Things to do:
[A] In the mailing-list reply, what is the maximum horizontal resolution of the VDIC?
[B] Duplicate the mailing-list reply's text from "For the deinterlacer, this" up to and including "deinterlaced the tile.".

— START OF Text passage —

Re: [PATCH v2 2/2] media: imx: vdic: Introduce mem2mem VDI deinterlacer driver

Philipp Zabel <p.zabel@xxxxxxxxxxxxxx> · Thu, 26 Sep 2024 13:14:16 +0200

Hi,

On Mi, 2024-09-25 at 22:14 +0200, Marek Vasut wrote:
> The userspace could distribute the frames between the two devices in an 
> alternating manner, can it not ?

This doesn't help with latency, or when converting a single large
frame.

For the deinterlacer, this can't be done with the motion-aware
temporally filtering modes. Those need a field from the previous frame.

> 
> Would the 1280x360 field be split into two tiles vertically and each 
> tile (newly 1280/2 x 360) be enqueued on each VDIC ? I don't think that 
> works, because you wouldn't be able to stitch those tiles back together 
> nicely after the deinterlacing, would you? I would expect to see some 
> sort of an artifact exactly where the two tiles got stitched back 
> together, because the VDICs are unaware of each other and how each 
> deinterlaced the tile.

I was thinking horizontally, two 640x720 tiles side by side. 1280 is
larger than the 968 pixel maximum horizontal resolution of the VDIC.

As you say, splitting vertically (which would be required for 1080i)
should cause artifacts at the seam due to the 4-tap vertical filter.

[...]
> > 
> > With the rigid V4L2 model though, where memory handling, parameter
> > calculation, and job scheduling of tiles in a single frame all have to
> > be hidden behind the V4L2 API, I don't think requiring userspace to
> > combine multiple mem2mem video devices to work together on a single
> > frame is feasible.
> 
> If your concern is throughput (from what I gathered from the text 
> above), userspace could schedule frames on either VDIC in alternating 
> manner.

Both throughput and latency.

Yes, alternating to different devices would help with throughput where
possible, but it's worse for frame pacing, a hassle to implement
generically in userspace, and it's straight up impossible with temporal
filtering.

— END OF Text passage —
— START OF Provided data —

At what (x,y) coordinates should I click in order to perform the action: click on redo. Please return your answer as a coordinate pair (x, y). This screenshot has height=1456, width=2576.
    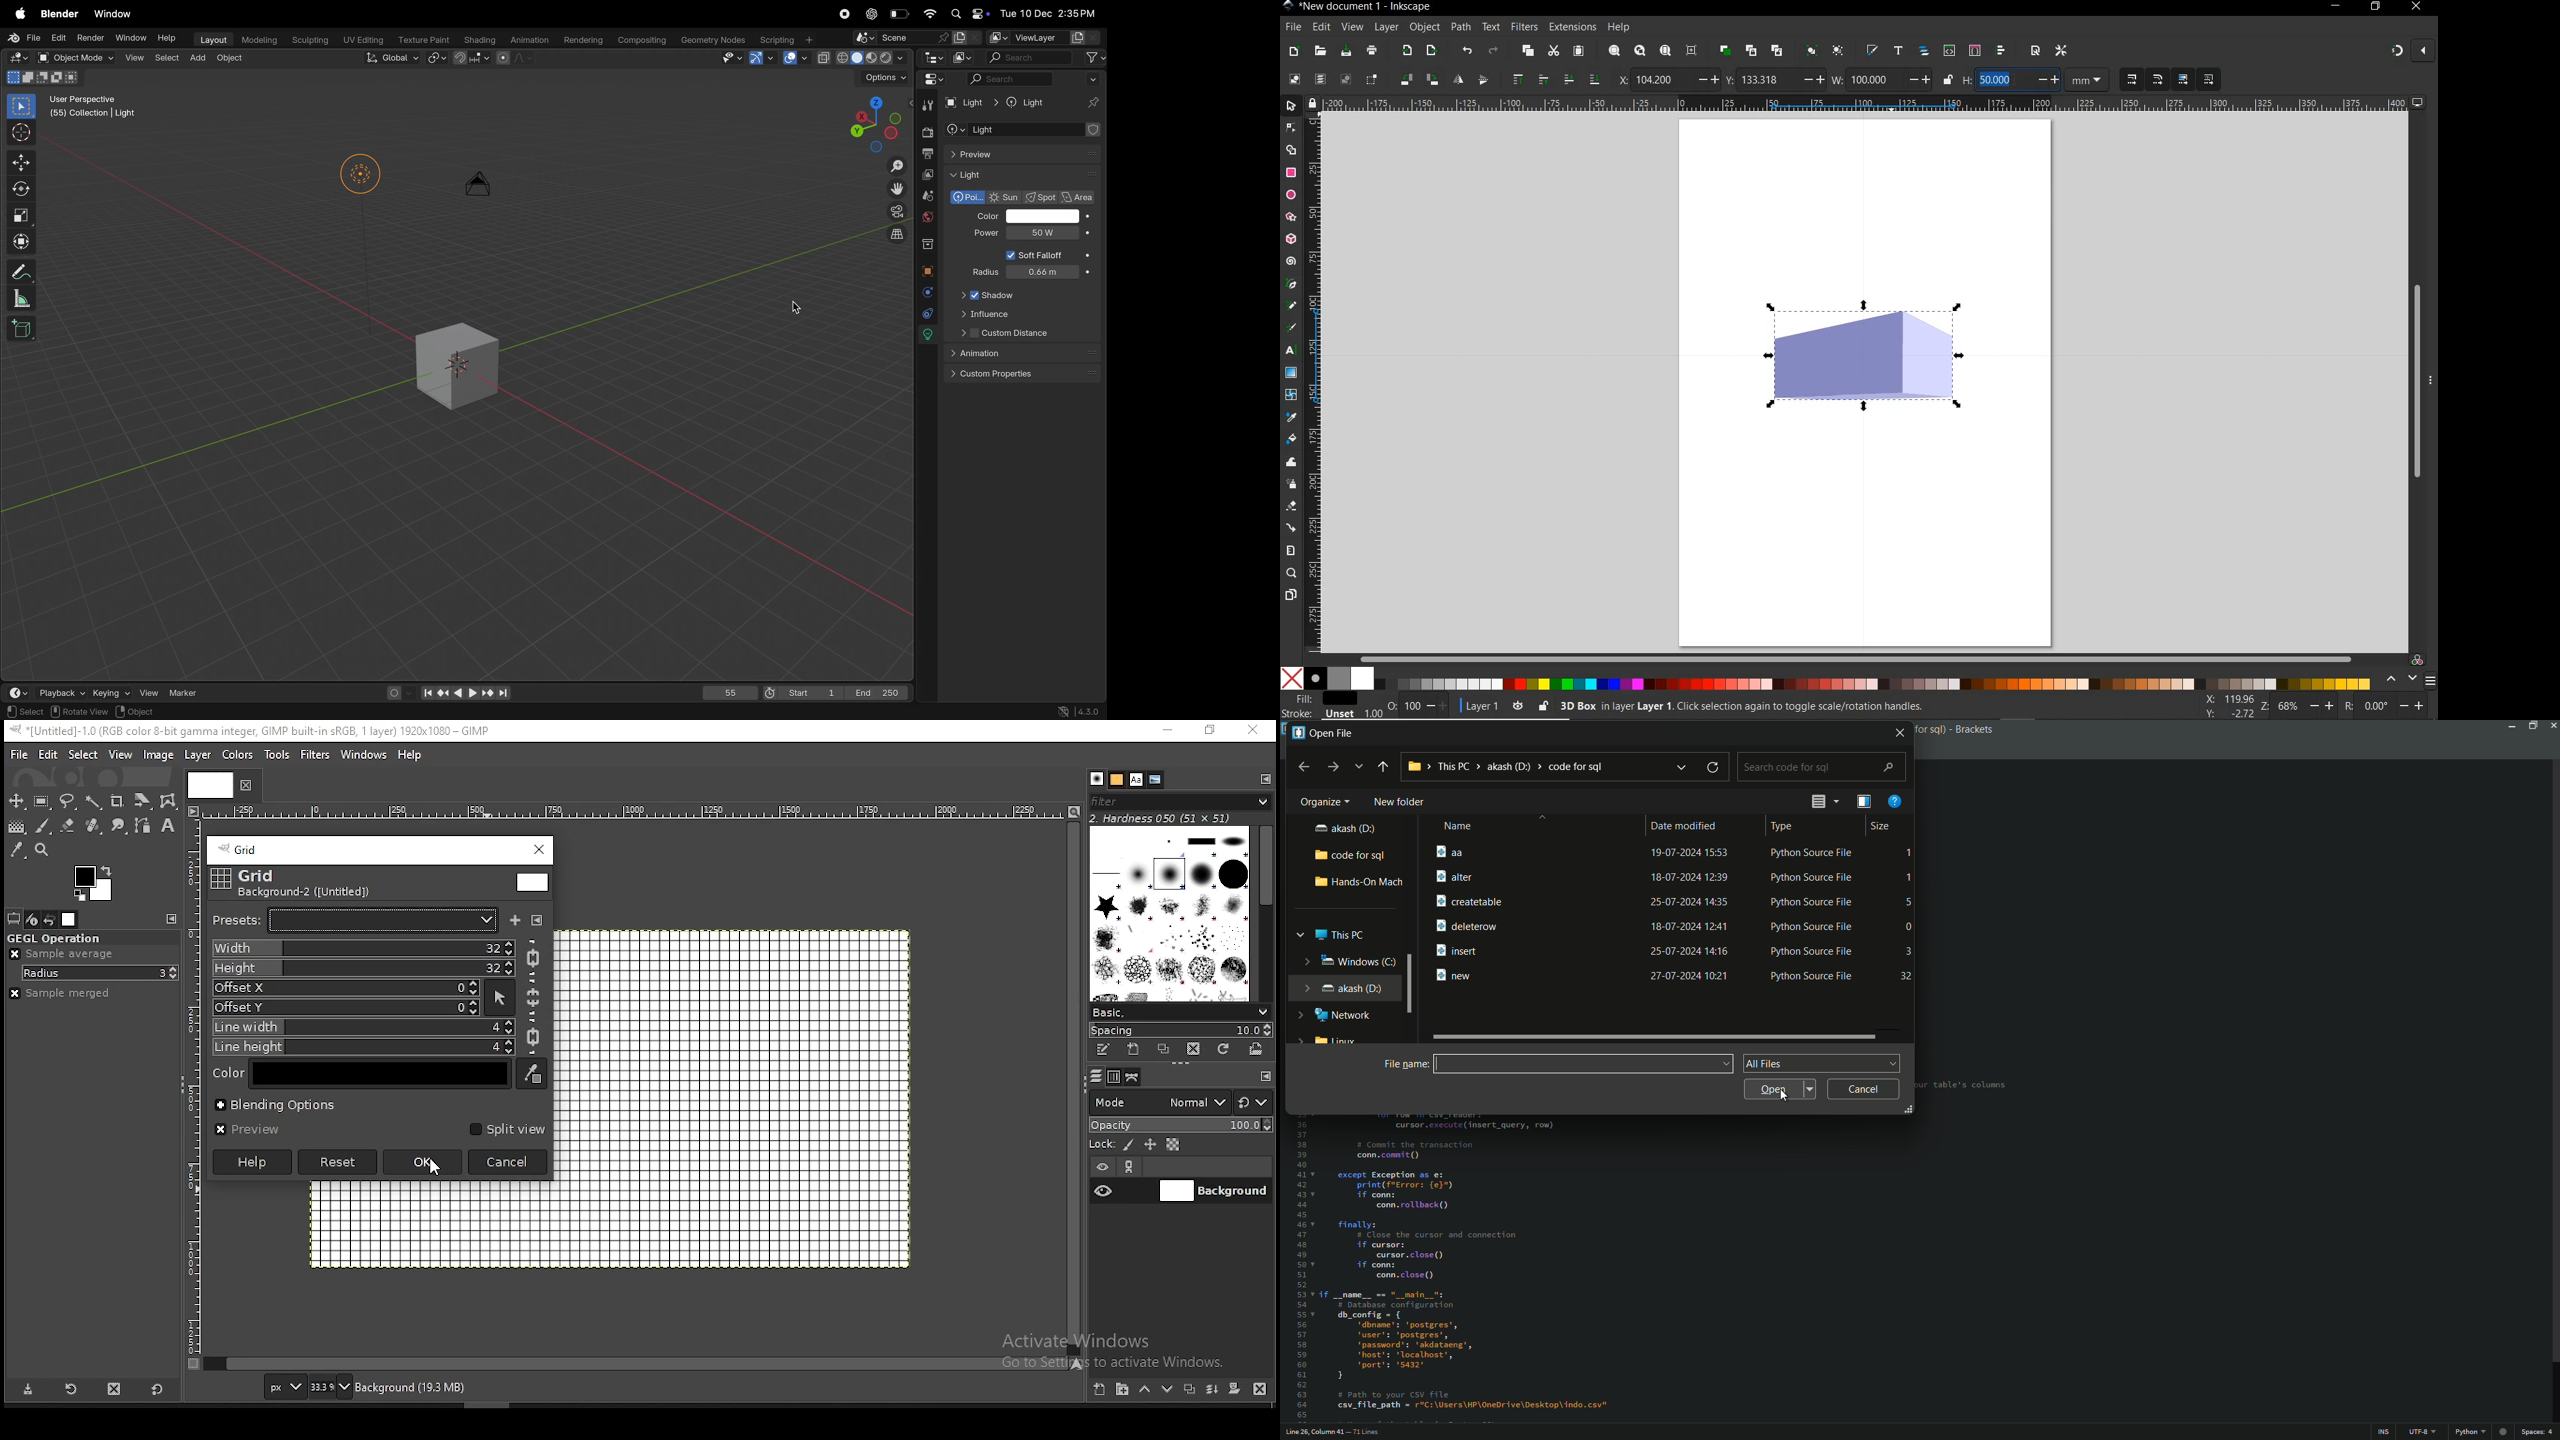
    Looking at the image, I should click on (1494, 50). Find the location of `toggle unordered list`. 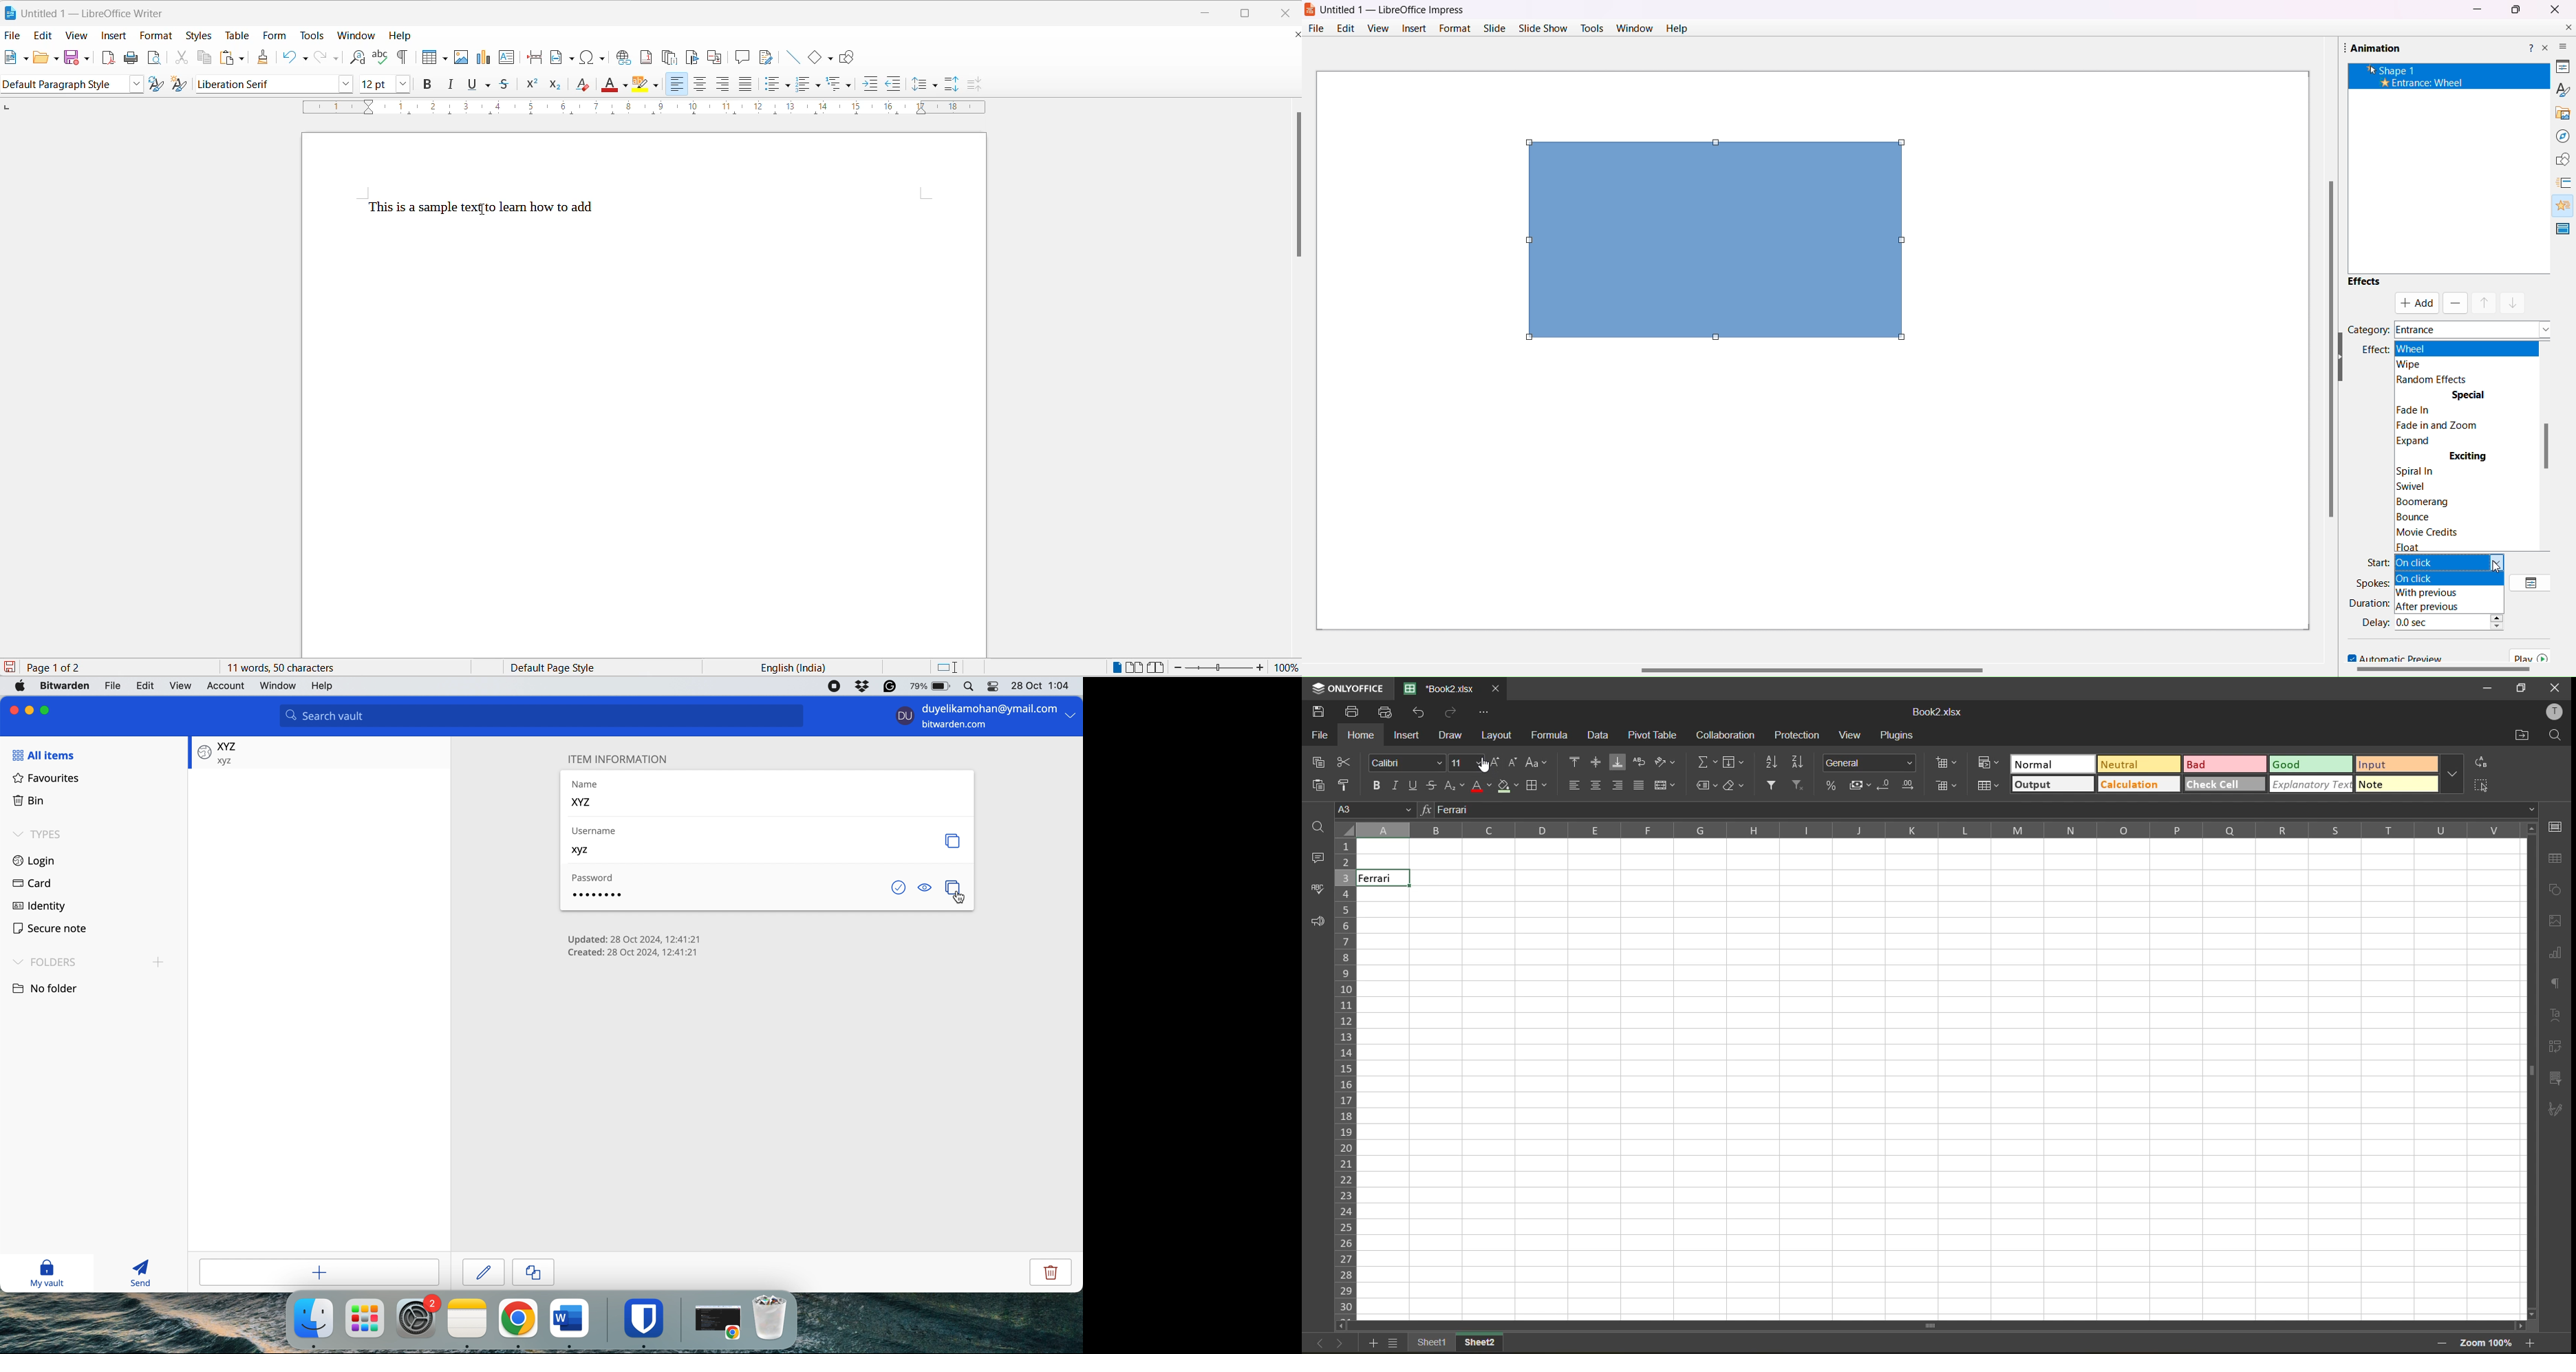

— END OF Provided data —

Responses for each task:
[A] 968 pixels

[B]
For the deinterlacer, this can't be done with the motion-aware
temporally filtering modes. Those need a field from the previous frame.

> 
> Would the 1280x360 field be split into two tiles vertically and each 
> tile (newly 1280/2 x 360) be enqueued on each VDIC ? I don't think that 
> works, because you wouldn't be able to stitch those tiles back together 
> nicely after the deinterlacing, would you? I would expect to see some 
> sort of an artifact exactly where the two tiles got stitched back 
> together, because the VDICs are unaware of each other and how each 
> deinterlaced the tile.